Palo Pandolfo en Ciudad Alterna (La Plata) junto a Peligrosos Gorriones.

Palo se fue. Narró su vida con lucidez y vehemencia. Ante lo inevitable tratamos de encontrar algún sentido para ponerle texto a lo indecible. En La Pachamama una canción bellísima dice: “Místico tiene que ser un hombre de acción, para desarrollar su espiritualidad”.

En el lugar que se desvaneció, la gente armó una especie de altar. De manera espontánea, silenciosa pero cercana, dejaron una muestra de amor sin estridencias, sin farandulización, una despedida espesa y luminosa.
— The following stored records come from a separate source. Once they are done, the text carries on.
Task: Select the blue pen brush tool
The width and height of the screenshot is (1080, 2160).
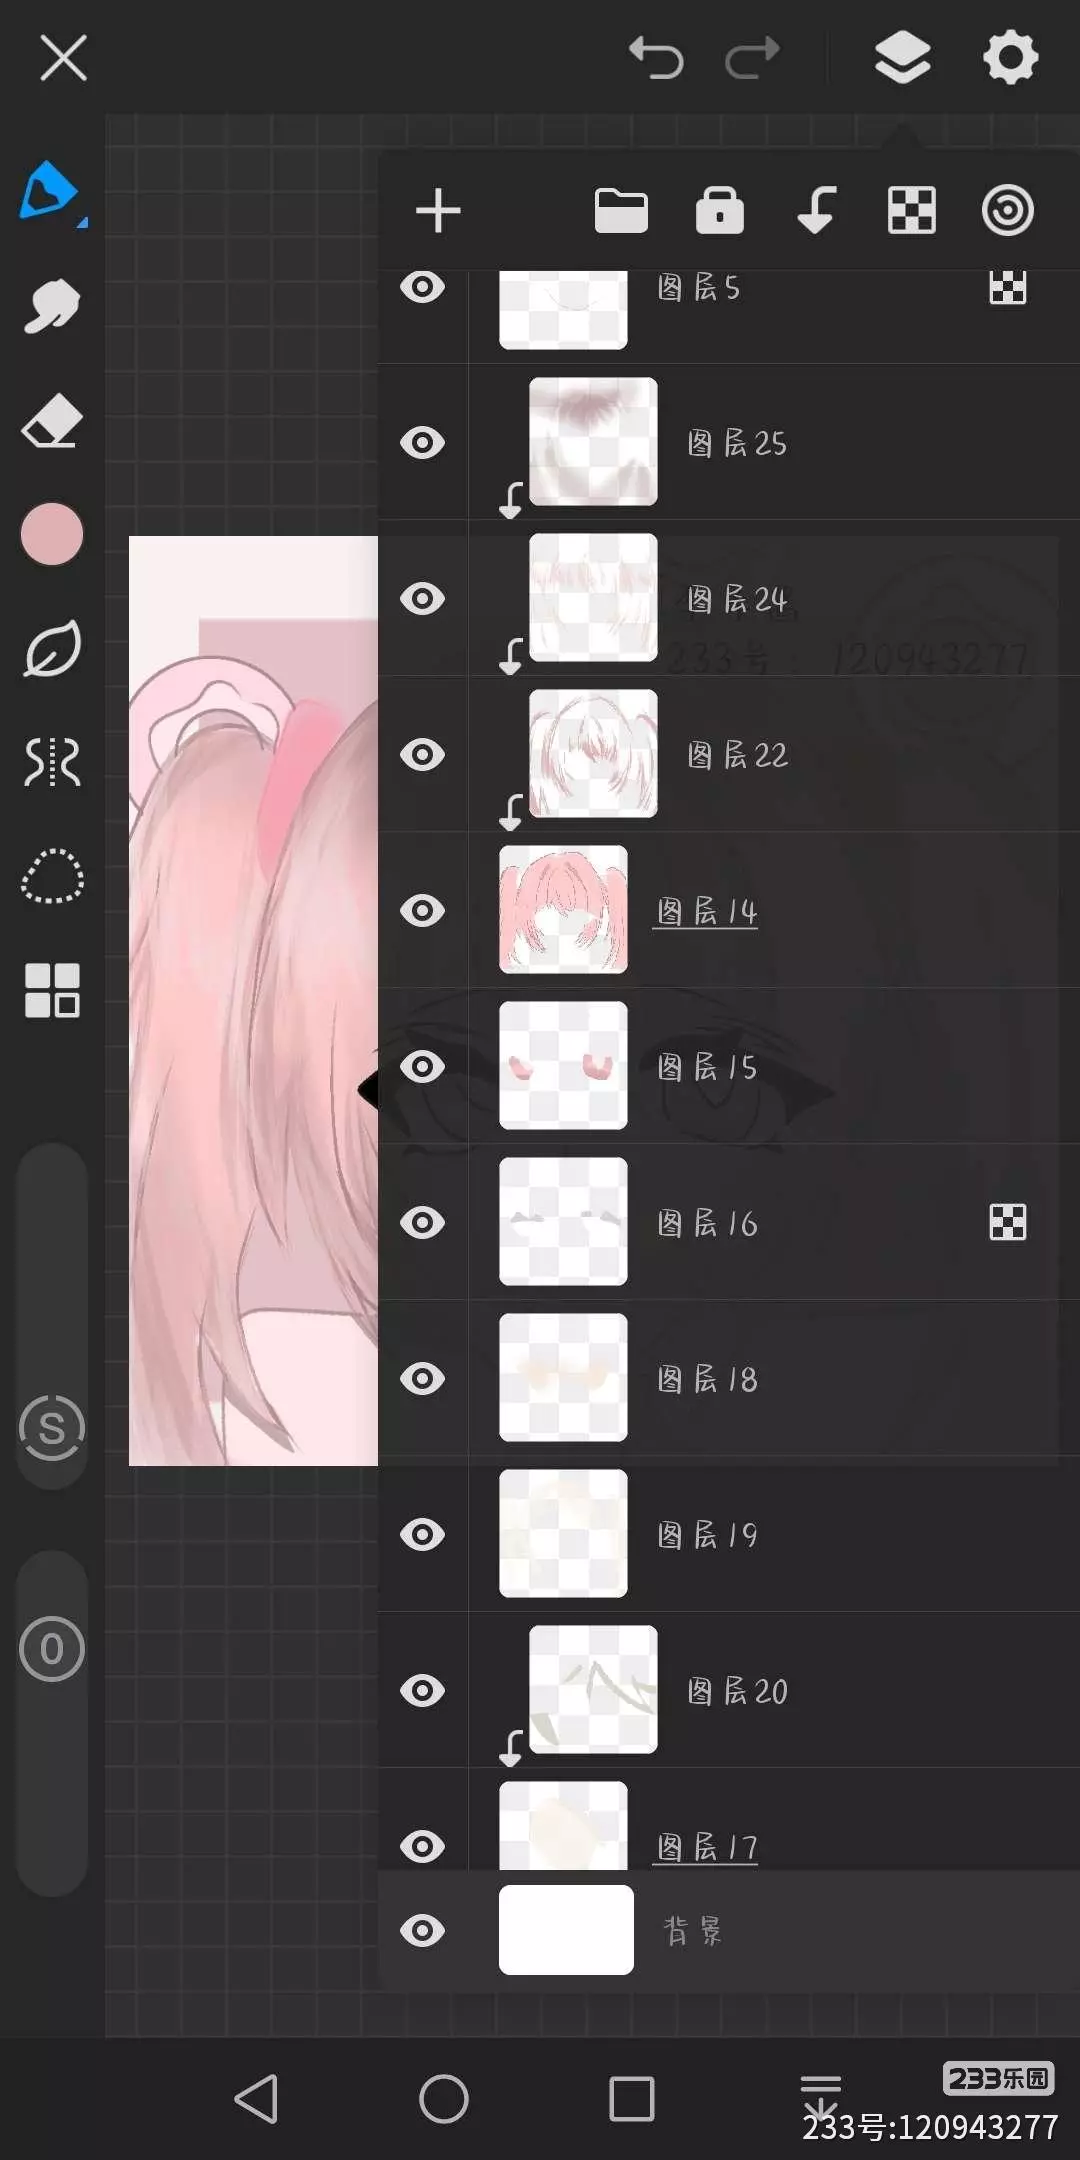Action: click(49, 190)
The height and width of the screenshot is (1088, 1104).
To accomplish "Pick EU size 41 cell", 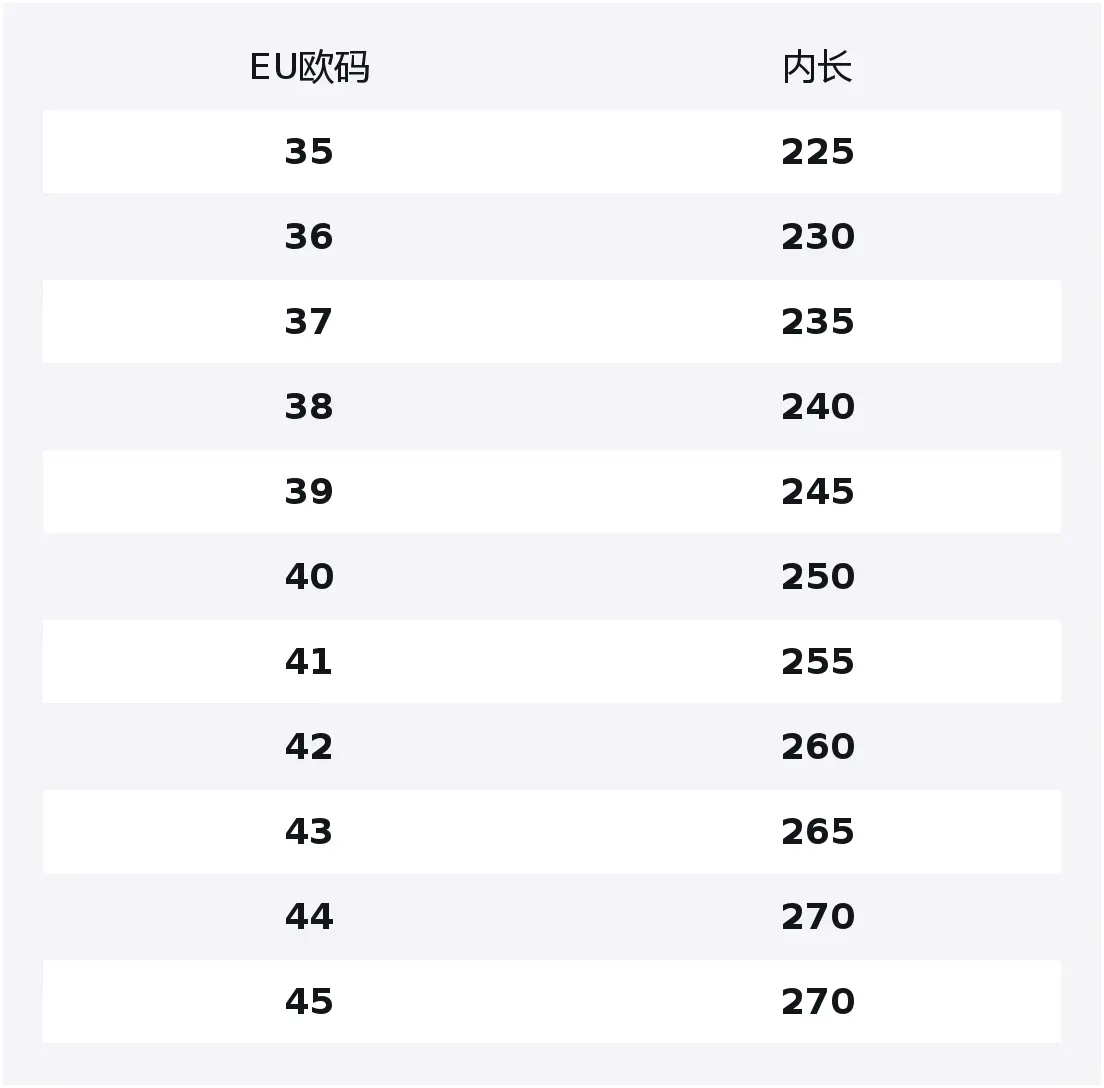I will 309,662.
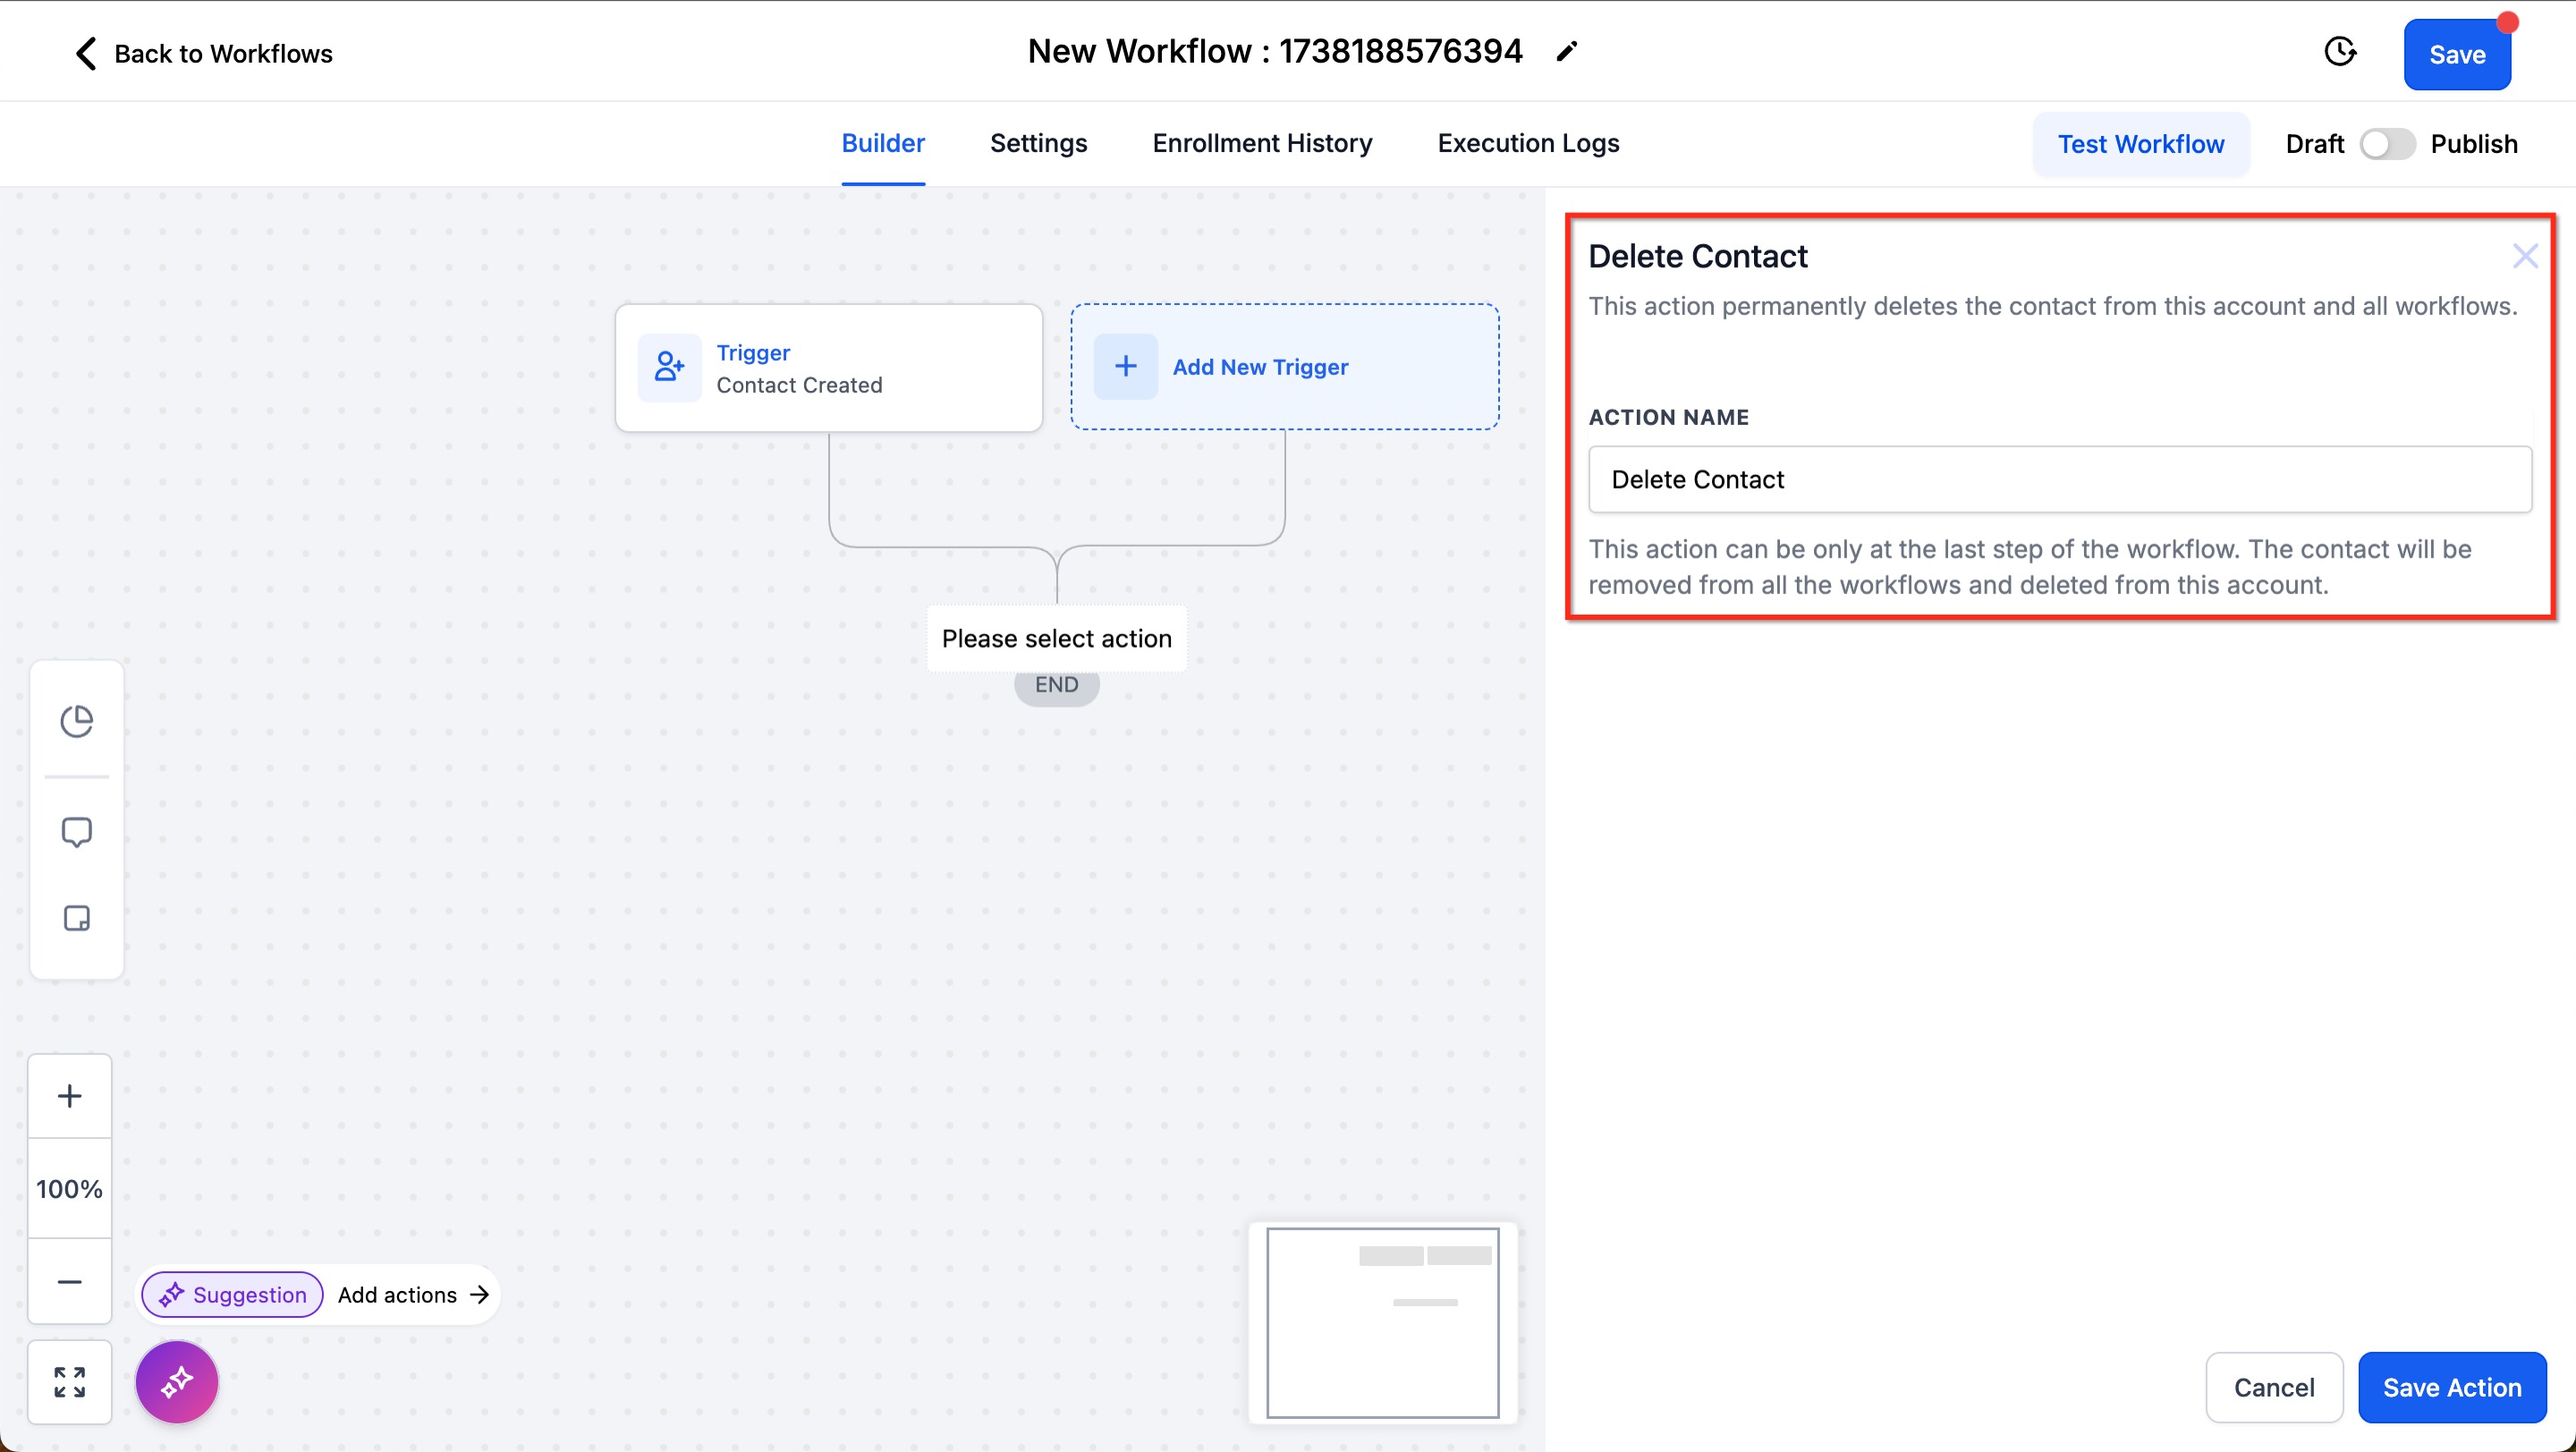Click the comment bubble icon
2576x1452 pixels.
point(77,832)
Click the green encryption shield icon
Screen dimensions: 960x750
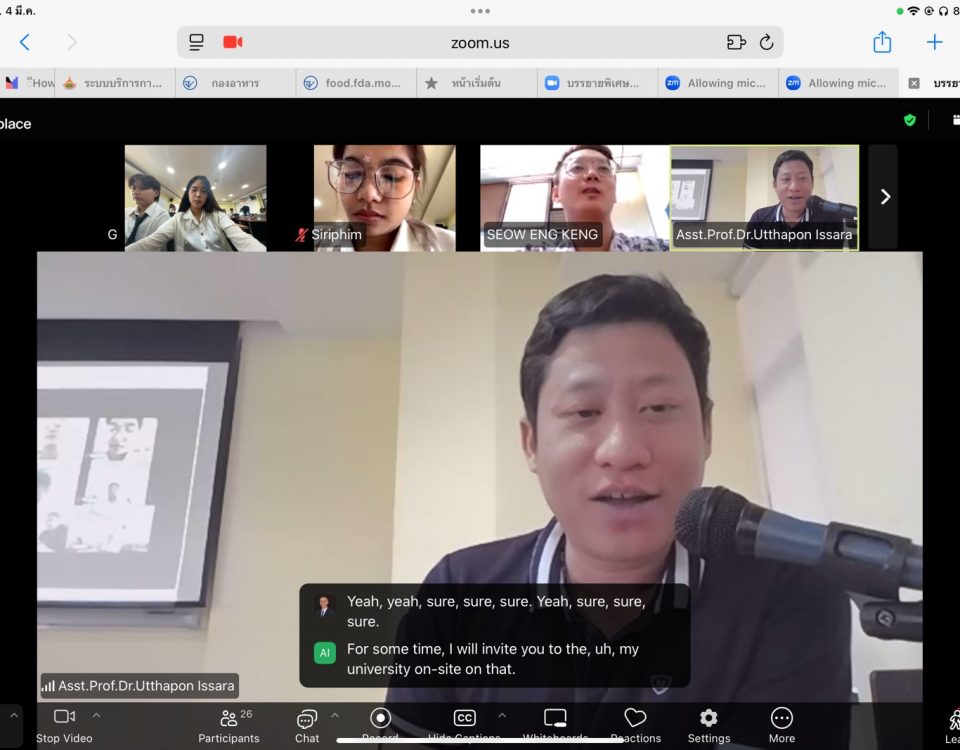909,120

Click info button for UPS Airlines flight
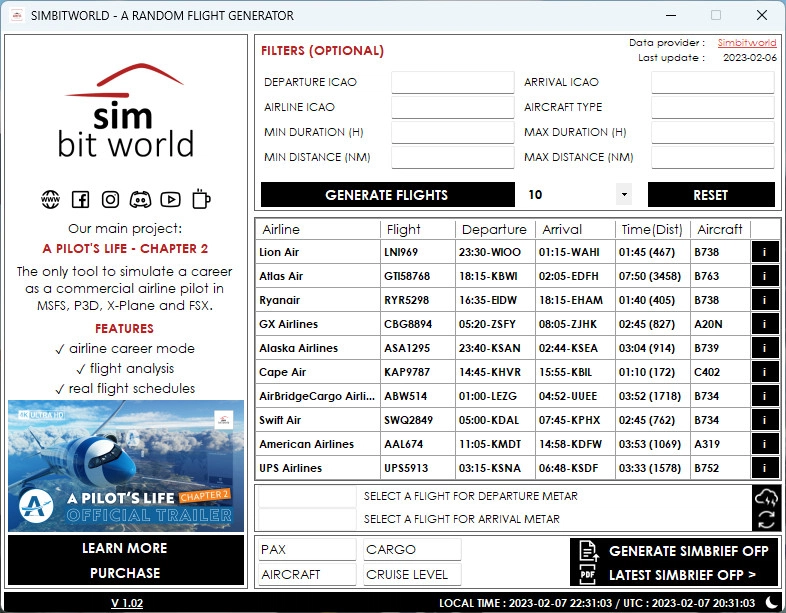pyautogui.click(x=764, y=468)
Murió un tipo que sentíamos cerca, que transformó la vida de muchos y que escribió en Cenizas y Diamantes una imagen para recordarlo siempre: “Parado aquí escucho las voces, son cantos de gloria, sonidos secos, son ríos huecos”.

El corazón de Palo

por Verona De Maestri

Si cada persona se mide por el tamaño de su corazón, el de Palo Pandolfo es sin medida. Era abril de 2002 y el país implosionaba luego del estallido y antes de la resurrección, cuando llegó a La Plata para participar de la presentación de La Pulseada, esa revista con cara de niña, metáfora de ese país que debía reinventarse.

La publicación soñada por un cura y un puñado de periodistas ateos y creyentes que se hizo elegía y mantra.

Muchos de los que estuvieron tienen memoria floja y no hay más registro que los retazos de esos recuerdos que se enciman para la construcción de esta breve semblanza colectiva que a la vez es un agradecimiento.

Algunos cuentan que estuvo genial y otros aseguran que a los pibes de Baruyo no les gustó, porque escuchaban otra música.

Esa noche en el Centro Cultural Malvinas tocó Palo, en eso todos coinciden. También en que la que firmaba los autógrafo sobre la tapa del número 1 era la Negri.

Desde hoy, Palo, estarás adónde salga el sol y beberemos de todos los colores cantando.